On aimerait que traverse ici l'écureuil qui zèbre le jardin dans sa razzia d'octobre (les noisettes y sont toutes passées), voir s'enfouir sous les feuilles le hérisson menacé d'extinction, s'assurer qu'il passera l'hiver, un rêve d'arche de Noé, Mozart s'alanguit, c'est une autre mouvement, plus mélancolique, que reste-t-il du vivant? Le jardin frémit, juste un peu de vent, Palestine, Liban, atrocités sur les écrans, ce qui se passe est accablant, le jardin n'en peut mais, on a coupé Mozart, horrifiés on regarde jusqu'où la rage à l'horizon toujours renouvelé.

lundi 28 octobre 2024

Le temps nous manque

 Il ventait à la Torche, sur la pointe du Raz, sur la côte sauvage, on en était saisis, comme si rien ni jamais ne pourrait changer là, comme si l'écume jaune et blanche, comme si la stupeur du granit, la houle fracassée entre vert, bleu, gris et bronze, comme si le ciel, l'élémentaire orgie jouait d'un autre temps, qui ne pouvait être le nôtre. Et cependant la côte recule, les abers nous annoncent le destin des fleuves, on a empierré, c'est un peu vain, les bords de la plage où nous avons dormi derrière un un rideau théâtral, à Plougasnou où cinq surfeurs attendent inlassablement la vague de bonne période, question de rythme, affaire de temps. Le temps nous manque la dentelle blanche de l'éventail se déploie sur la grève brunie d'algues, laminaires arrachées des fonds par la marée, par la tempête, comme le furent les pins les cupressus qui protégeaient le jardin Georges Delasselle au bout de Batz -je nomme le jardin, pas la tempête. Le temps nous manque et cependant on a reconnu la Laïta, ses dix kilomètres ses restes d'abbaye dans une lumière inchangée un chêne beau comme un poème, jusqu'au Pouldu cet étrange estuaire dont la barre d'écume brille comme l'acier, brisant la douceur de l'anse.
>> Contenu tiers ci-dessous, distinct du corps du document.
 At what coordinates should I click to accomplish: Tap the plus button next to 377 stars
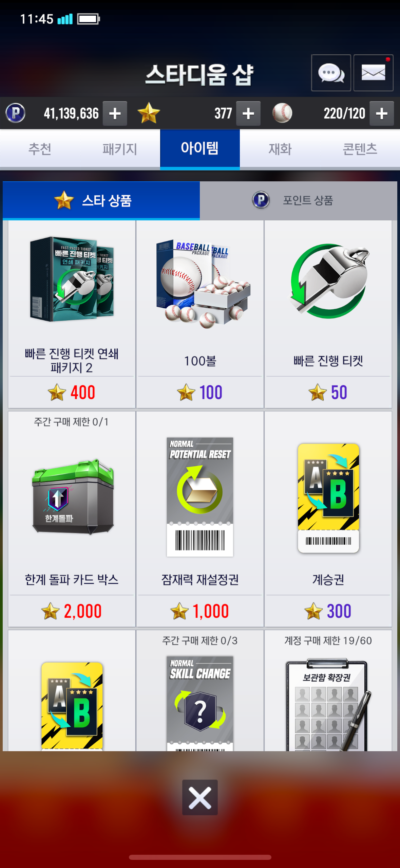[248, 113]
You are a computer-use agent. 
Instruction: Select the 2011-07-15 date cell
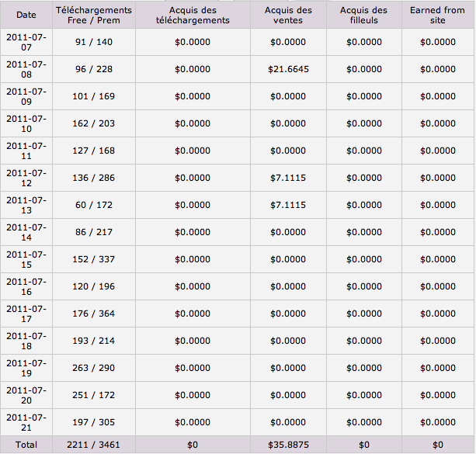click(x=26, y=259)
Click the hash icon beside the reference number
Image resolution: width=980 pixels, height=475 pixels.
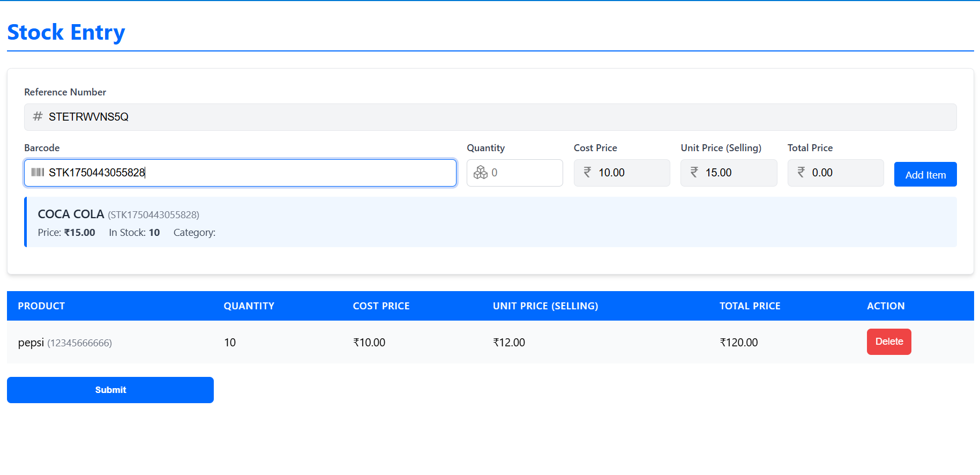tap(38, 116)
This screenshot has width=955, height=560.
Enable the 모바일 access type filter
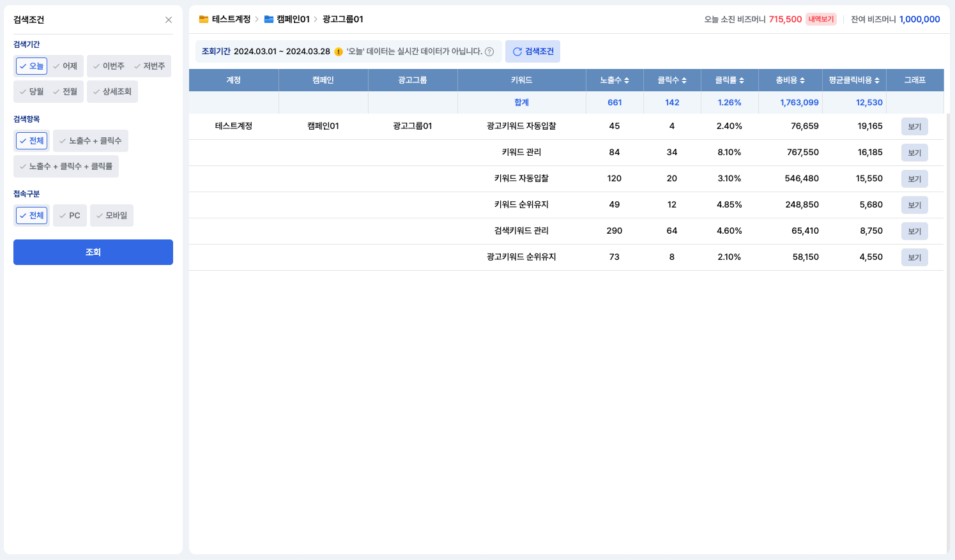(x=112, y=215)
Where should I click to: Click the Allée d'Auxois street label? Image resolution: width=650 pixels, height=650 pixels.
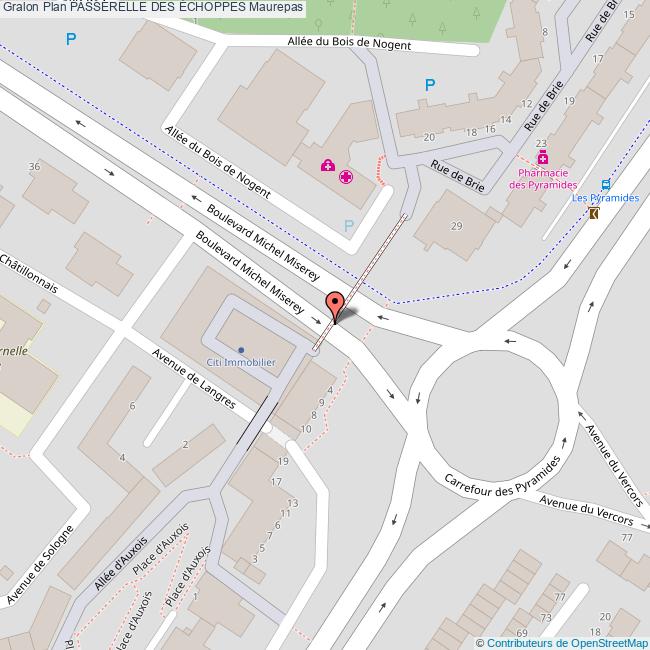point(121,563)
On s'est arrêté là, c'est là qu'on reviendra, une autre fois, qu'on tâchera de retrouver.

mercredi 9 octobre 2024

Lachrimae

 Il pleut des cordes, des chats des chiens des seaux, ça tombe du ciel, pas la manne pas un fléau, rien que de l'eau, un mois de pluie en quelques heures, un déluge sans radeau, de quoi remplir la mare et la citerne enfouie, de quoi verser dans l'automne, ciel bas, feuilles déchues, chats dormant sur le bureau, où nous en sommes, chaleur du poêle, lampes de bureau, des airs de Dowland, goûter la mélancolie même, la Normandie sous ce vent là c'est campagne anglaise, on va faire siffler la bouilloire, boire un mug de thé noir, pas de scones, va pour une madeleine, la pluie ça nous va bien, on brûle le vieux saule pleureur, c'est un arbre léger qui fond sous la flamme, dont il ne reste rien après avoir brûlé.

jeudi 3 octobre 2024

Au dedans

 Je n'ai pas gardé les photos, ou si peu et par accident, et celles que j'ai conservées je ne les regarde jamais, il ne faut pas se retourner, on perd son âme en un coup de vent, on s'émeut de succédanés, d'oripeaux jaunis, couleurs d'un autre temps qui n'a jamais été celui qui s'offre à voir. C'est tuant de se retourner, il fallait les aimer vivants ceux qui nous manquent, sentir leur souffle sur la nuque, hallucinant, se détromper, ceux qu'on aima ne nous suivent pas, ceux qu'on aima sont au-dedans, vivent en nous sans peser et font comme si de rien n'était.